The actual festival grounds were located behind a high school football stadium.  There were tents set up by kayak and other outdoor companies.  Boats were laid out all over the place, and I had to constantly watch my step so as to avoid damaging thousands of dollars worth of equipment.  Our buddy Chris was working at the Dagger tent (a kayak company  that sponsors Pat), so we headed there first.  Chris had ridden at Snowshoe earlier that day and was about to explode while telling us all about it.  He was bursting with excitement about the day and his descriptions of the trails lit a fire in me.  All I could think about was the next day's ride.  

The rest of the night was a blur and it wasn't from the alcohol--which I drank very little of due to my anticipation of the day to follow.  Pat knew everyone, and everyone knew Pat.  I kind of tagged along with him the whole night and was introduced to a countless amount of kayakers from all over.  There seemed to be a lot of boaters from outside the Pittsburgh area, particularly Seven Springs which is about an hour from my hometown of Youngstown, Ohio.  I was pretty stoked to find out that there is a pretty big downhill scene in the Pittsburgh area.  I am definitely bringing my bike home with me in the spring.

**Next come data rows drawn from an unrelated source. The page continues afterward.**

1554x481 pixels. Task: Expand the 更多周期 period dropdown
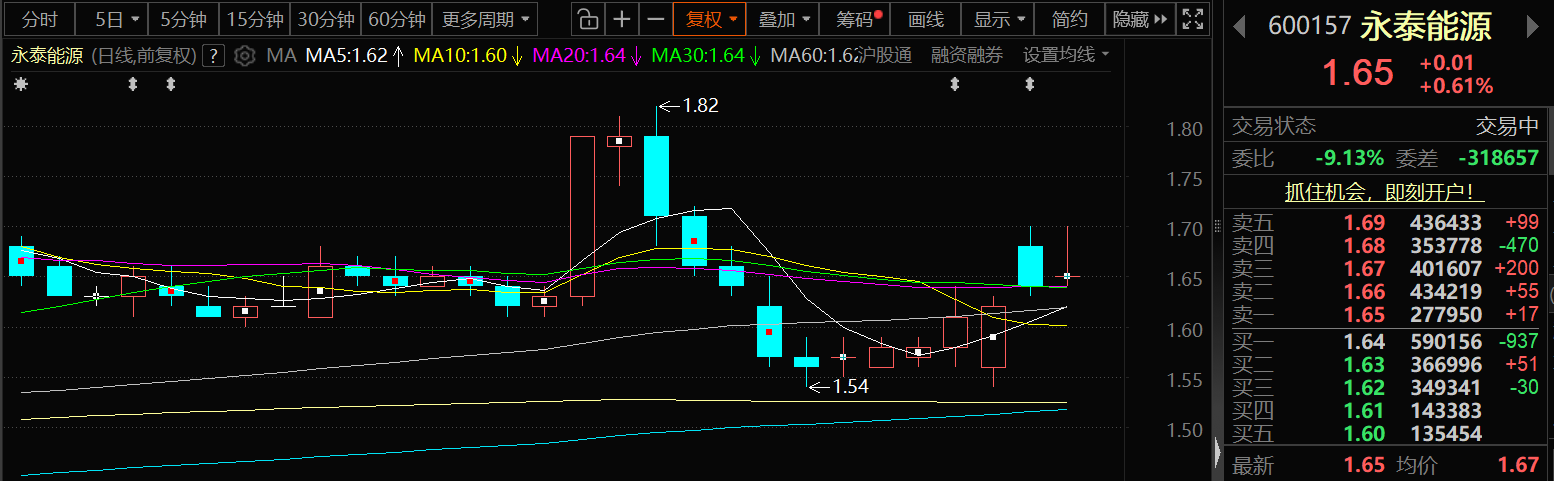tap(487, 19)
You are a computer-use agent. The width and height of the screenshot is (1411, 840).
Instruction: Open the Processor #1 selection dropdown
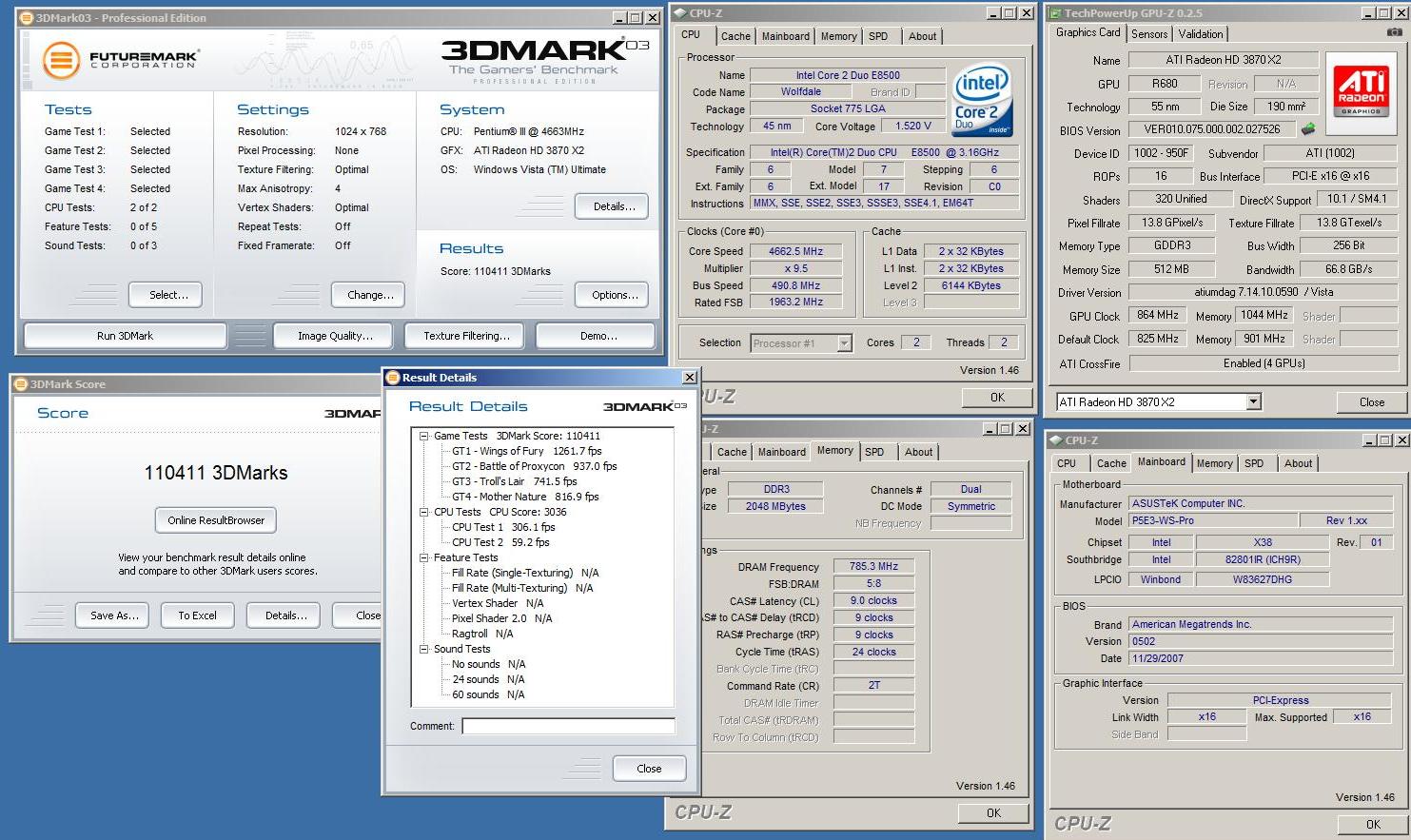point(844,343)

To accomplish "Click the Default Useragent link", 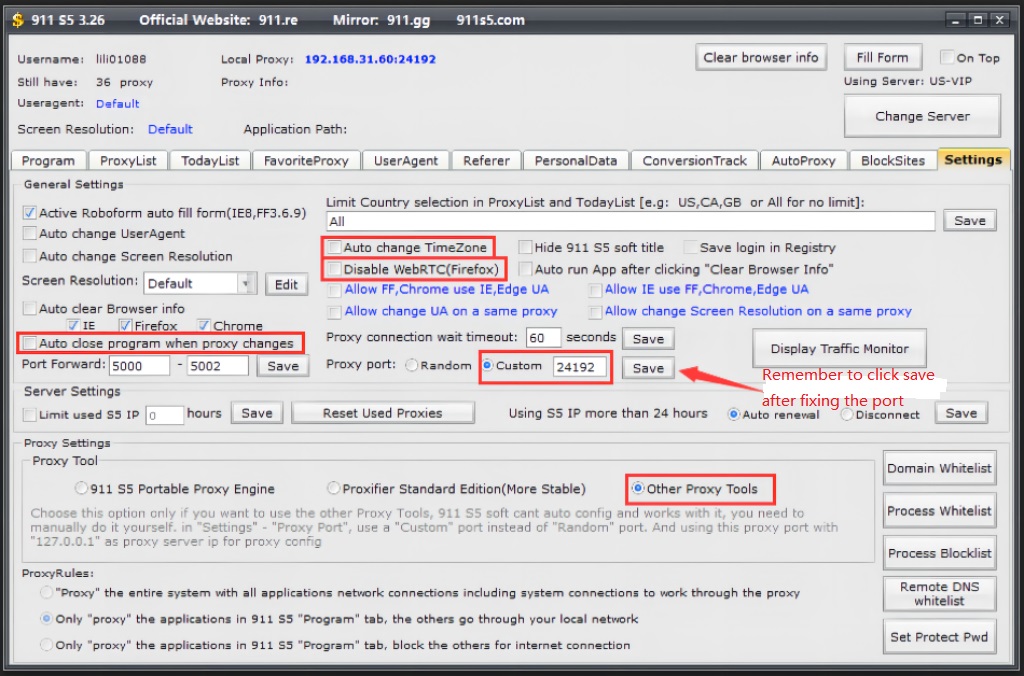I will [x=118, y=104].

Snake Oil Medicine Show--a band with roots in Asheville--was playing on the stage in the festival.  For most of the night they were more background music to my endeavors, but they caught my attention when they covered a song by Railroad Earth.  Once I had my eyes focused on the stage, I realized just how rowdy this festival was about to be.  There were about 100 people dancing to bluegrass music, many of whom had their own bottles of liquor or container some sort of mixed beverage in hand.  My eyes grew wide with anticipation.

The festival grounds started to shut down around midnight.  Pat looked at me and confirmed the realization I had when watching all those people dancing.  "This is when the craziness ensues," he said.  Sure enough, a group of drunken paddlers began wrestling one another about ten feet away from us.  Another paddler came running up while yelling, "Hang on guys!  I've got gloves!"  By gloves he meant boxing gloves.  This was my cue to head back to the campsite.  

I felt like I was five years old on Christmas Eve again.  All I could think about was riding at Snowshoe.  It had been hailed as the best riding in the Southeast, and one of the best places to ride in the entire country.  Chris' stories of his rides had me riled up and all I could think about was getting up there.  Once back at the car, I quickly set up my tent and readied myself for sleep.  The morning could not come fast enough.